WHAT IS EXPECTED> Write out the lines below once more, exactly as they appear. Do not include pictures.

RECORDS PROVIDED Block Start

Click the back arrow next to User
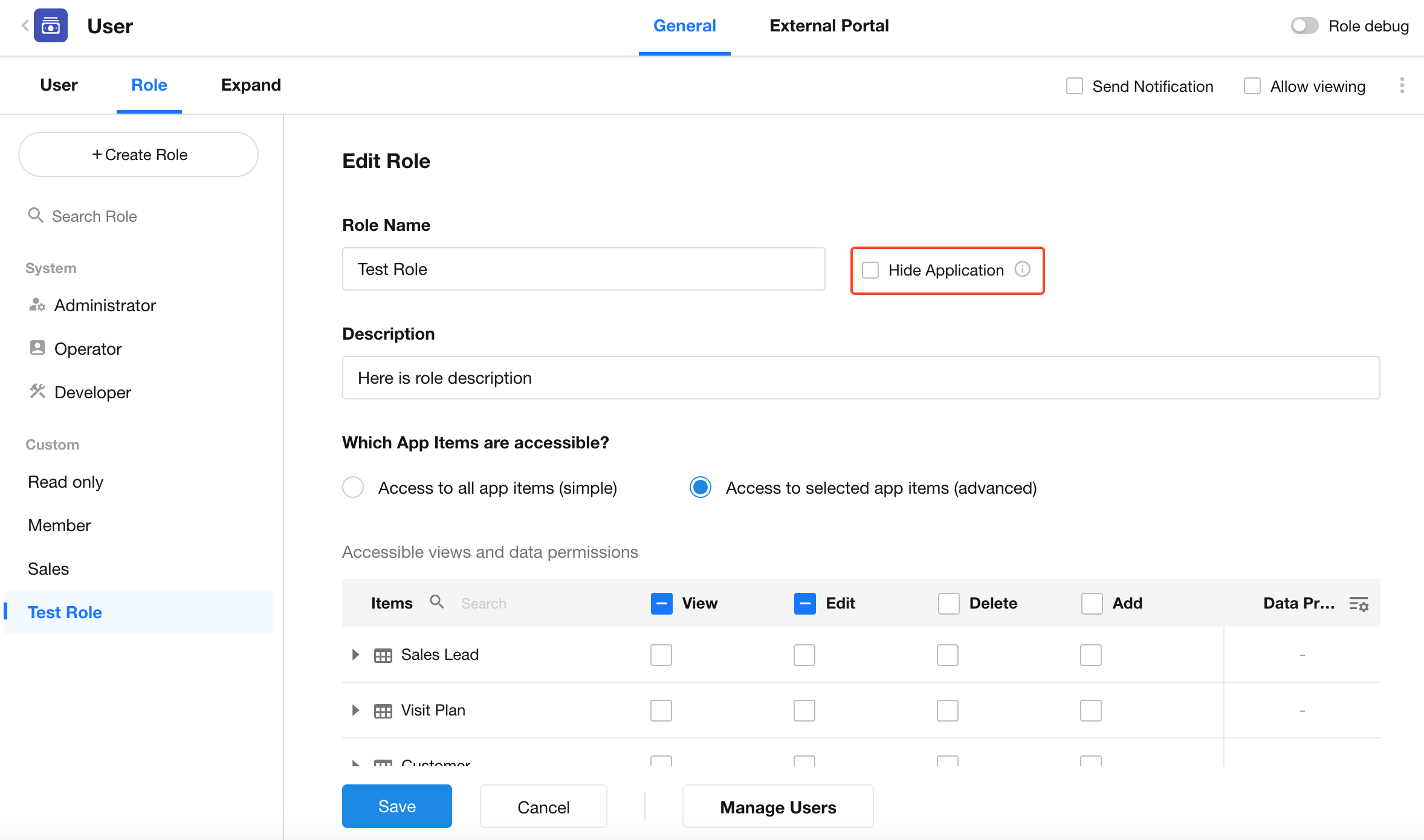 (x=25, y=25)
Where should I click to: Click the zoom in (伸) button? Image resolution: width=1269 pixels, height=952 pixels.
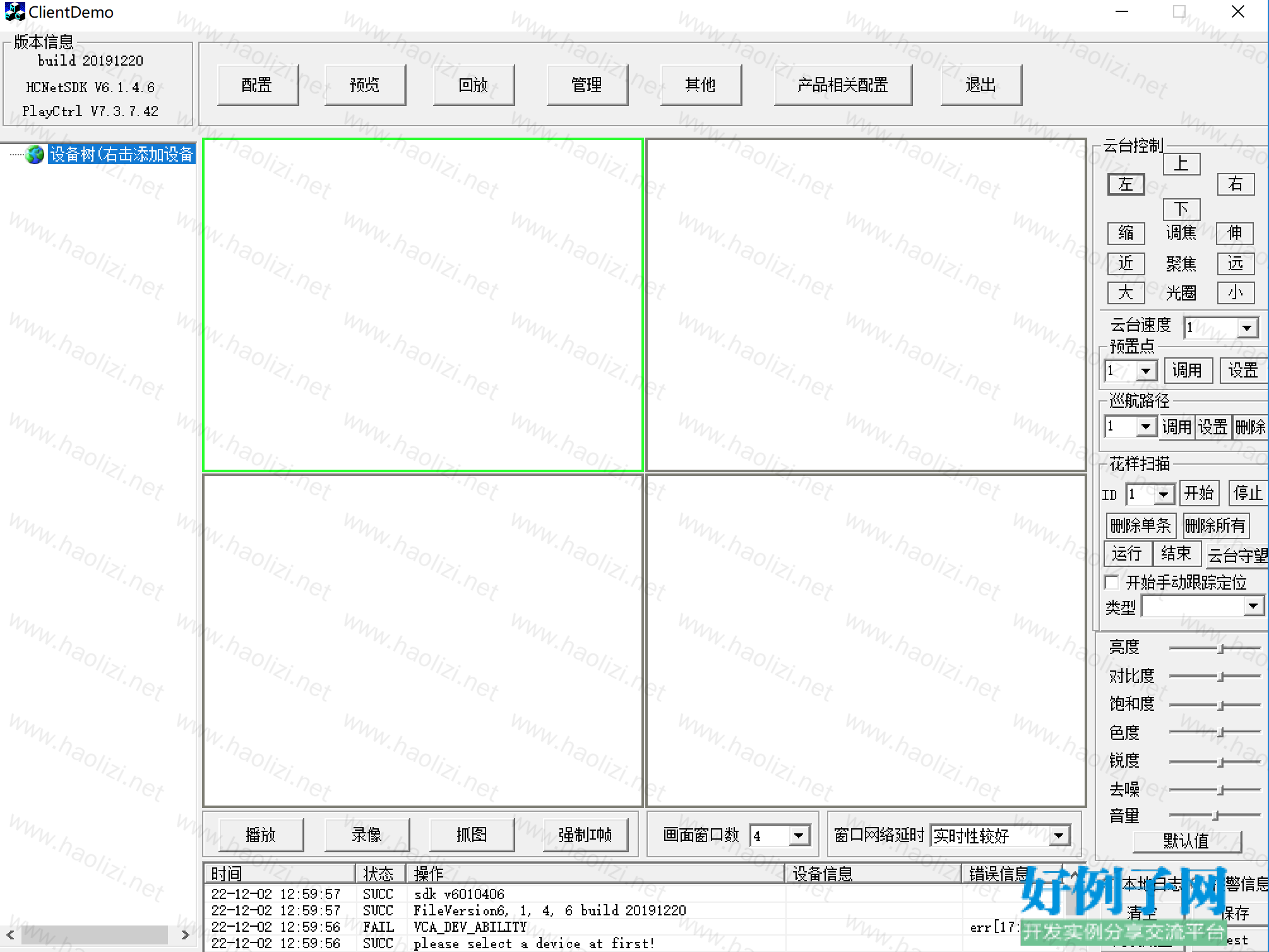1234,233
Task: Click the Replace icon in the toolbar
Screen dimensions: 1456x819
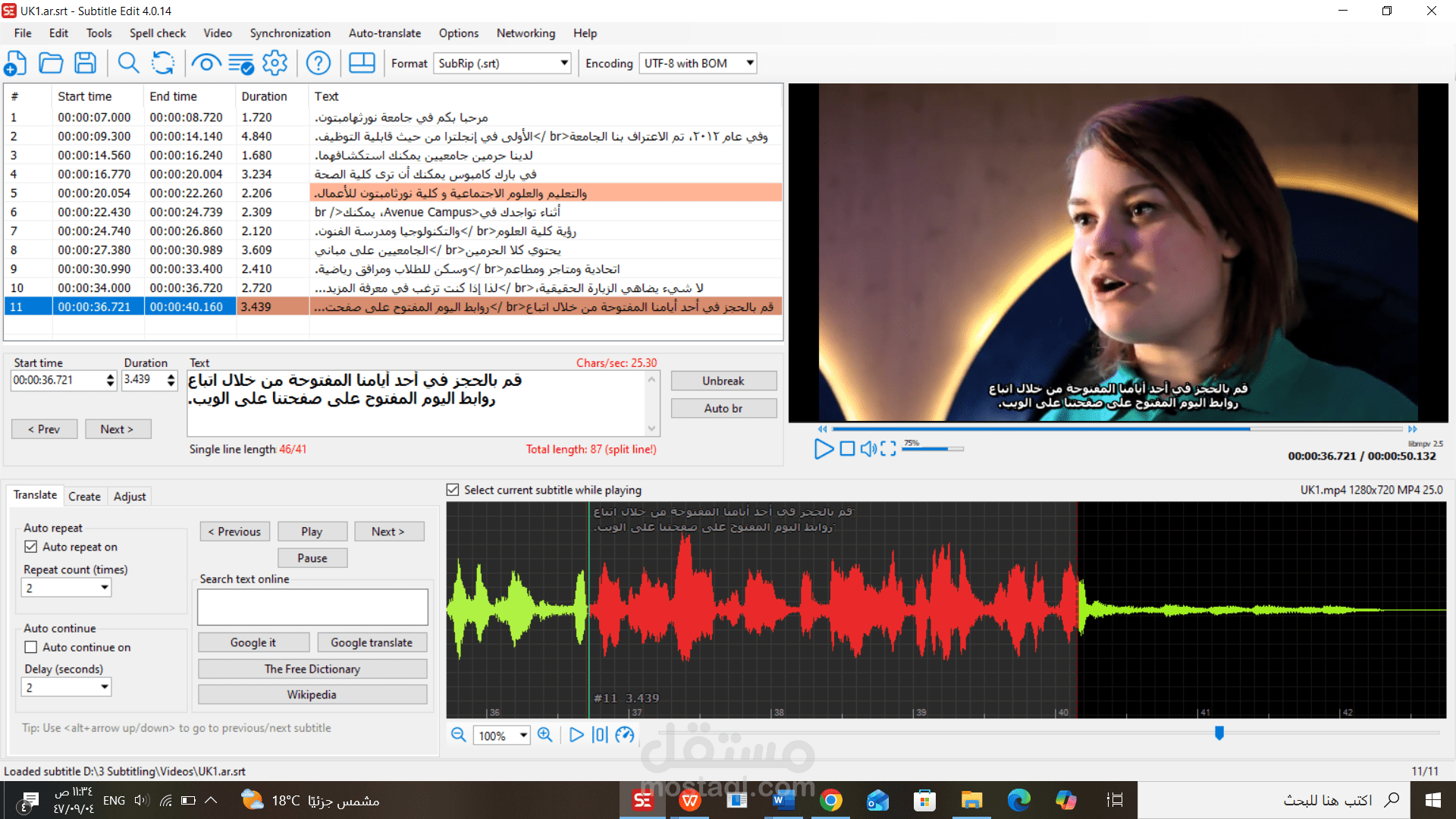Action: 162,63
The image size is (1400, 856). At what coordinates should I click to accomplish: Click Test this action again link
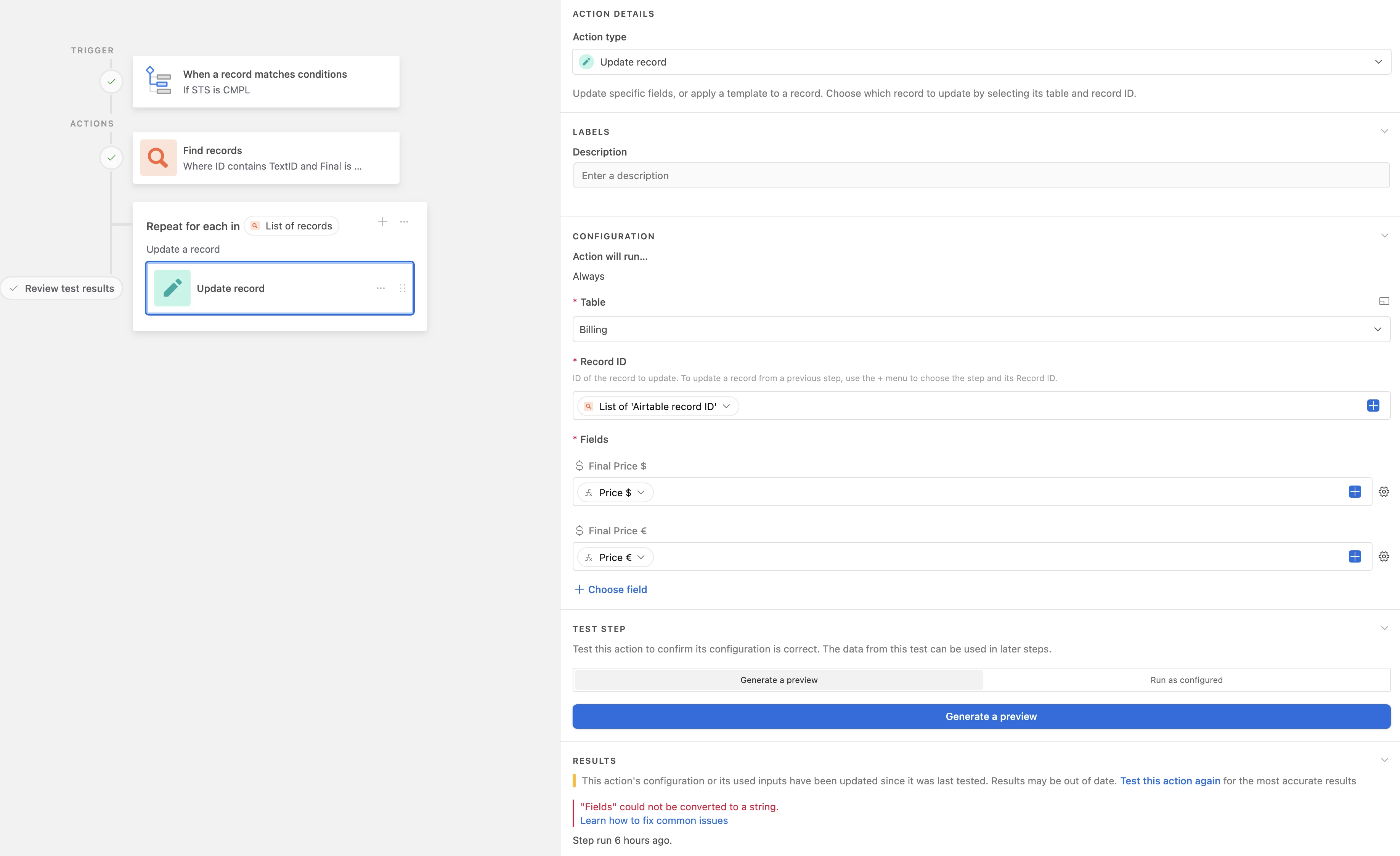tap(1170, 781)
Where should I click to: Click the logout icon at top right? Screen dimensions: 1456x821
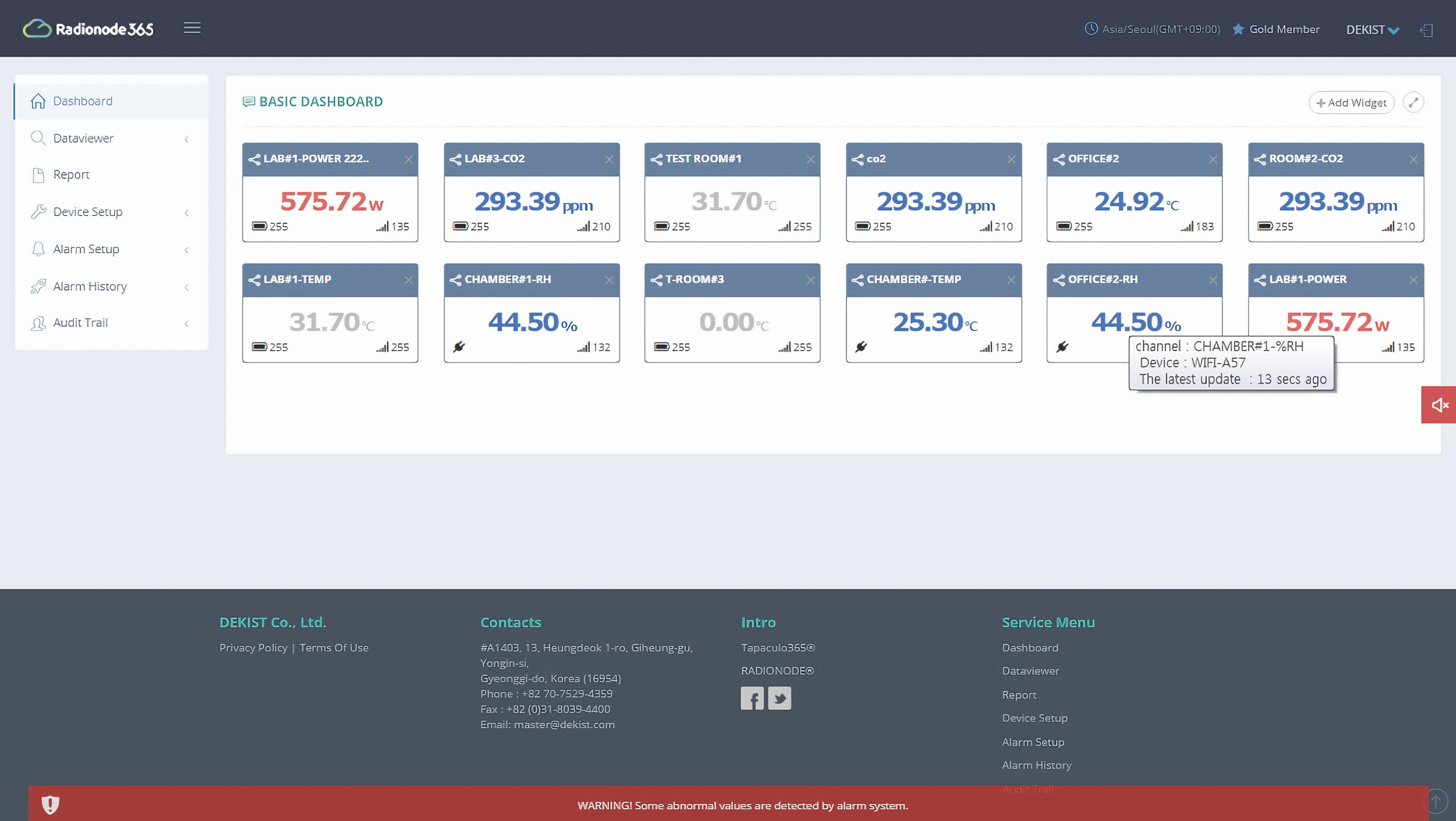1426,30
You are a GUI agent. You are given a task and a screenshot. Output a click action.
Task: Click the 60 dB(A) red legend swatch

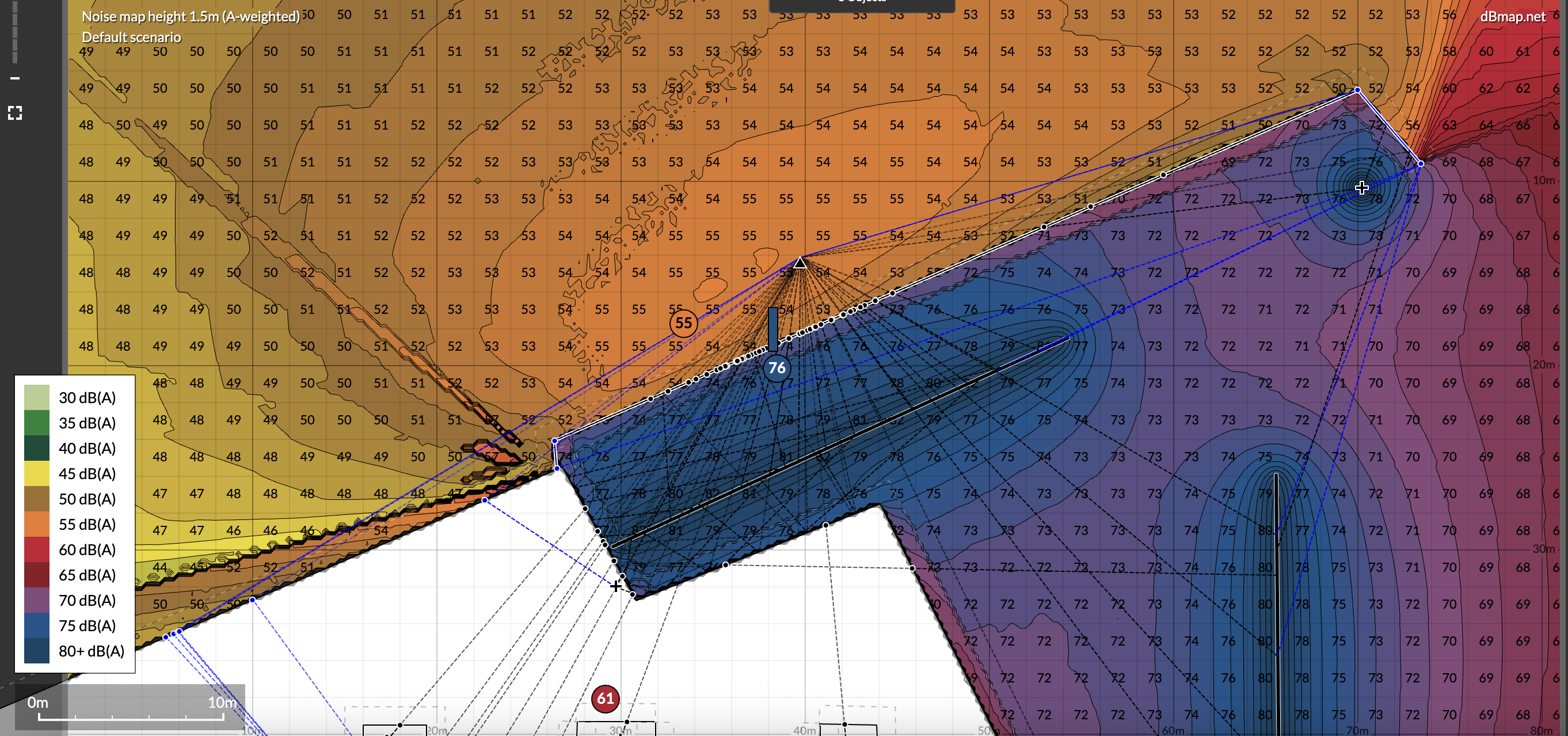[x=36, y=550]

RECORDS PROVIDED Block End

WRITTEN REPLY>
Click the back arrow next to User
 (x=25, y=25)
Where should I click to: Click the zoom in (伸) button? Image resolution: width=1269 pixels, height=952 pixels.
1234,233
Task: Click the Replace icon in the toolbar
Screen dimensions: 1456x819
Action: 162,63
The image size is (1400, 856). At what coordinates should I click to accomplish: Click Test this action again link
tap(1170, 781)
Where should I click to: Click the logout icon at top right? Screen dimensions: 1456x821
1426,30
You are a GUI agent. You are given a task and a screenshot. Output a click action.
Task: Click the 60 dB(A) red legend swatch

[x=36, y=550]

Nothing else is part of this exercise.